Acá no se viene a morir




Todas las historias de la Casa del Teatro, el  albergue de artistas retirados,  están cubiertas por un dejo de tristeza, de pesimismo, de abandono. Pero la Casa habla y cuenta otra versión.


Por Carolina Cardillo



Hablar de mí no es fácil. Un telón de tabúes me rodea - que terminar acá es lo peor que te puede pasar, que estoy sumida en la decadencia, que entre mis paredes sólo merodea tristeza-.  Para correrlo, hay que estar dispuesto a escucharme y dejar de lado los prejuicios. No es fácil ser un albergue de artistas retirados. No es fácil ser la Casa del Teatro.

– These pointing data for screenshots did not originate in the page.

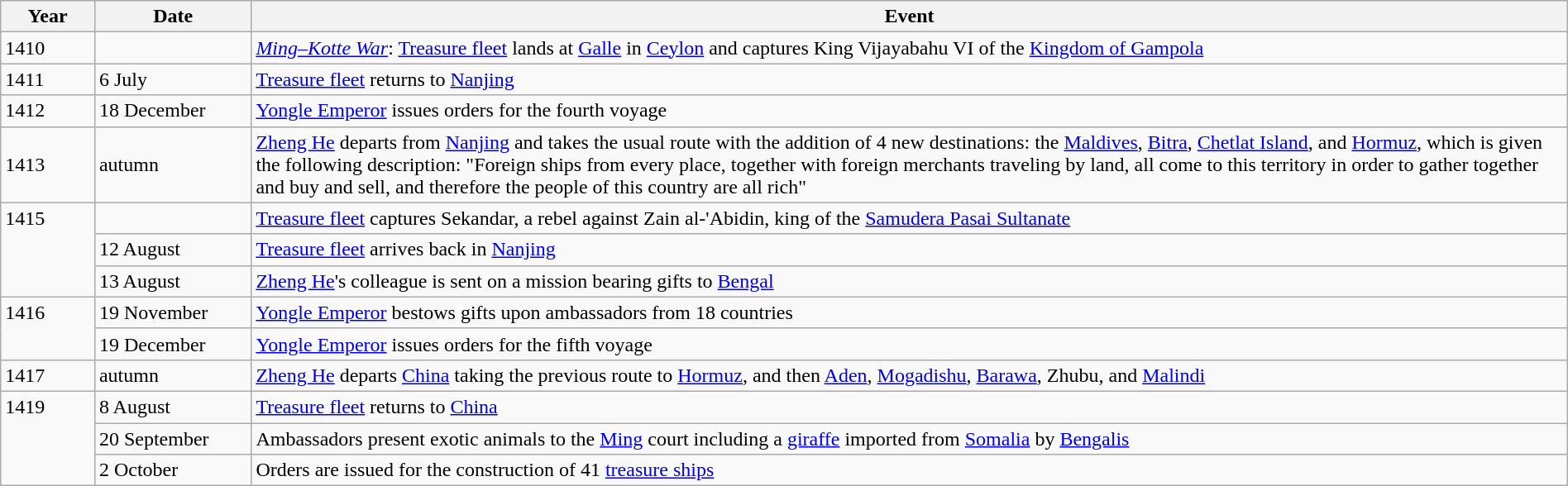
12 August [172, 250]
Year [48, 17]
6 July [172, 79]
Orders are issued for the construction of 41 treasure ships [910, 471]
19 November [172, 313]
Treasure fleet returns to China [910, 407]
13 August [172, 281]
Treasure fleet captures Sekandar, a rebel against Zain al-'Abidin, king of the Samudera Pasai Sultanate [910, 218]
Ming–Kotte War: Treasure fleet lands at Galle in Ceylon and captures King Vijayabahu VI of the Kingdom of Gampola [910, 48]
1412 [48, 111]
Event [910, 17]
1416 [48, 328]
1413 [48, 165]
Yongle Emperor issues orders for the fourth voyage [910, 111]
Yongle Emperor issues orders for the fifth voyage [910, 344]
Zheng He departs China taking the previous route to Hormuz, and then Aden, Mogadishu, Barawa, Zhubu, and Malindi [910, 375]
1411 [48, 79]
19 December [172, 344]
Yongle Emperor bestows gifts upon ambassadors from 18 countries [910, 313]
Ambassadors present exotic animals to the Ming court including a giraffe imported from Somalia by Bengalis [910, 439]
8 August [172, 407]
Treasure fleet returns to Nanjing [910, 79]
Date [172, 17]
Zheng He's colleague is sent on a mission bearing gifts to Bengal [910, 281]
1417 [48, 375]
18 December [172, 111]
2 October [172, 471]
1419 [48, 438]
20 September [172, 439]
Treasure fleet arrives back in Nanjing [910, 250]
1415 [48, 250]
1410 [48, 48]
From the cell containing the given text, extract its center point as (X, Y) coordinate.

Cualquier transeúnte distraído puede pasar por la puerta y ni siquiera saber que estoy ahí. Los más viejos, los que veían la tele en blanco y negro, los que gustaban del tango en los ‘60, hasta podrían fascinarse si pisan mi vereda. Los pájaros no pueden evitarme: no saben quién soy y nunca lo sabrán, pero de sus memorias voladoras no se borra la pirámide incaica que resalta en un cielo de terrazas,  que es la cereza de este postre de diez pisos.

Diez pisos históricos que ocupan la Avenida Santa Fe al 1243 desde 1938, en pleno Retiro. Edificio emblema del Art Decó en Buenos Aires, diseñado ad honorem por el arquitecto Alejandro Virasoro, que puso todo su ingenio en construirme tan aerodinámica, tan geométrica, tan novedosa para la época. Todo su ingenio para cumplir las expectativas del sueño de Regina, mi mamá.

Regina Pacini fue una soprano portuguesa que triunfó con su canto en toda Europa. A los 36 años se casó en Lisboa con Marcelo T. de Alvear, quien en 1922 se convertiría en presidente de Argentina. Aquí la flamante primera dama, ya alejada de los escenarios, tuvo la idea de crear un albergue para los artistas retirados que no corrían con su misma suerte. Cuenta la leyenda que este proyecto nació el día en que la señora encontró a una cantante con la que había trabajado, pidiendo limosnas en la calle. Se indignó y decidió crearme.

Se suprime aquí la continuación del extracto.